KUALA LUMPUR: The Malaysian government has tabled a Bill in the Lower House of parliament on Monday (Mar 27) to abolish the mandatory death penalty.
Minister in the Prime Minister’s Department (Law and Institutional Reform) Azalina Othman Said tabled the first reading of the Abolition of Mandatory Death Penalty Bill 2023 as well as revisions to the death sentence and imprisonment for natural life.
“The abolition of the mandatory death penalty is an initiative that has been researched, studied, and considered by the government since 2012,” said Ms Azalina in a statement on Monday.
“(It) is aimed at valuing and respecting the life of every individual while ensuring justice and fairness for all parties including murder victims, victims of drug trafficking, as well as the families of these victims.”
Bernama reported that according to a blue copy circulated in parliament on Monday, the Bills seek to substitute the mandatory death penalty with life imprisonment of between 30 and 40 years as well as caning of between 6 and 12 strokes, depending on the crime.
However, a death sentence can still be imposed, based on the court’s discretion.
“The policies proposed through these Bills are a middle path to ensure that justice is preserved for all,” said Ms Azalina.
According to The Star, the Bills are expected to be passed by next Tuesday once they have been debated.
It also reported that if the Bills are passed, over 1,300 people currently on death row can seek a review of their sentence by the federal court.
Ms Azalina said that death row inmates will be able to file an application for a review of their sentence.
According to her, the application can only be made once and must also be made within 90 days of the new law coming into force.

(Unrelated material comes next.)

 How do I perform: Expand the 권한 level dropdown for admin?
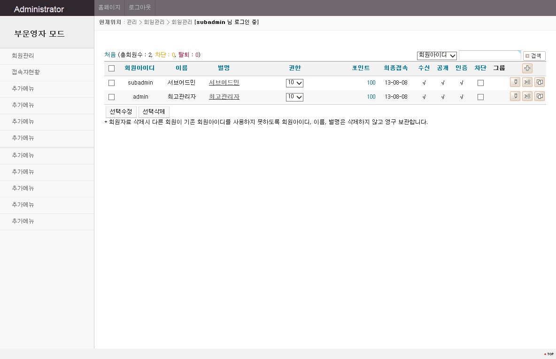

However, the courts may choose to extend the 90-day time frame subject to reasonable grounds.
Ms Azalina also noted that through the proposed laws, the federal court will be given the jurisdiction to review the cases of 840 death row inmates including 25 others whose pardon appeals were rejected by the Pardons Board.
“A total of 476 death row inmates, who have yet to exhaust their appeal process in court, will also be covered by the law,” she added.
There are currently 11 offences that carry the mandatory death penalty, including murder, drug trafficking, terrorism, kidnapping and possession of firearms.
Last June, the Malaysian government announced its decision to abolish the mandatory death penalty as part of its commitment at the international level to refrain from imposing the capital punishment.
“We are of the view that everyone deserves a second chance,” said former prime minister Ismail Sabri Yaakob, according to Bernama.